Now, we will build a PI controller around the plant model. First, we
will feed back the plant output.
- Draw a line extending from the plant output.
- Insert a Sum block and assign "+-" to it's inputs.
- Tap a line of the output line and draw it to the negative
input of the Sum block.
The output of the Sum block will provide the error signal. From this,
we will generate proportional and integral components.
- Insert an integrator after the summer and connect them with a
line.
- Insert and connect a gain block after the integrator to provide
the integral gain.
- Label this integrator Ki and assign it a value of Ki.
- Insert a new Gain block and connect it with a line tapped off
the output of the Sum block.
- Label this gain Kp and assign it a value of Kp.
Now we will add the proportional and integral components and apply the
sum to the plant.
- Insert a summer between the Ki block and the plant
model and connect the outputs of the two gain blocks to the summer
inputs.
- Connect the summer output to the input of the plant.

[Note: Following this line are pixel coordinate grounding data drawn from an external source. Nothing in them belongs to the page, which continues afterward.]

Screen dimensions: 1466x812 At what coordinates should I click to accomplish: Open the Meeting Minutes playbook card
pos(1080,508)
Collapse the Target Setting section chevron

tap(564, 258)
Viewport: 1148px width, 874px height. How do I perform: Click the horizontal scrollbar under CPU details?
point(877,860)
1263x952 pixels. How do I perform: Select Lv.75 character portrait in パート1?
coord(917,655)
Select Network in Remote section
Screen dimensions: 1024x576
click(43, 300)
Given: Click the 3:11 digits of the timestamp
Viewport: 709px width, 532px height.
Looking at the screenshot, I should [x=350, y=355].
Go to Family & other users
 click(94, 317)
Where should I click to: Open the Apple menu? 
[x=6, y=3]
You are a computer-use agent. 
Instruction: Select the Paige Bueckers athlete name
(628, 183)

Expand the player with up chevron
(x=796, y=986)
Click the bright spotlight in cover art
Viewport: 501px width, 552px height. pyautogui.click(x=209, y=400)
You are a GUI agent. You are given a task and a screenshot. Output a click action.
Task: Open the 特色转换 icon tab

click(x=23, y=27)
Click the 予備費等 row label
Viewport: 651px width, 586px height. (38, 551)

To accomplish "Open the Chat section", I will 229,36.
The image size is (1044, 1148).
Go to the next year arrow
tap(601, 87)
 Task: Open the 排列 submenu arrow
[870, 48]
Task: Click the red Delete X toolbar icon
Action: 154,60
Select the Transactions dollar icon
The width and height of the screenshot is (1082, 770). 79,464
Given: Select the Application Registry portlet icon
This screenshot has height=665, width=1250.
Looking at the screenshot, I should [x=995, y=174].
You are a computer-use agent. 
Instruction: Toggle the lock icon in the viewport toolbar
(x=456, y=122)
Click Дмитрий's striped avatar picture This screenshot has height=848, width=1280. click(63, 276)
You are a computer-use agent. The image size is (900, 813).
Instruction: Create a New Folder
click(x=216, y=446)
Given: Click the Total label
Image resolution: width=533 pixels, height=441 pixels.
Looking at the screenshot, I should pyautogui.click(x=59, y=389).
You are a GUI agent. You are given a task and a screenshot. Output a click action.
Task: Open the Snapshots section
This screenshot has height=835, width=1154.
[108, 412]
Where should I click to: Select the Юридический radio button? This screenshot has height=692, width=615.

Finally, we will apply a step input and view the output on a scope.
- Attach a step block to the free input of the feedback Sum block.
- Attach a Scope block to the plant output.
- Double-click the Step block and set the Step Time to "0" and the Final
Value to "u". This allows the input magnitude to be changed outside of
simulink.
You can download our version of the closed-loop system here.
In this example, we constructed a PI controller from fundamental
blocks. As an alternative, we could have used a Transfer Function
block (from the Linear block library) to implement this in one step,
as shown below.
You can download this model here.
Closed-loop response
To simulate this system, first, an appropriate simulation time must be
set. Select Parameters from the Simulation menu and enter "10" in
the Stop Time field. The design requirements included a rise time of
less than 5 sec, so we simulate for 10 sec to view the output.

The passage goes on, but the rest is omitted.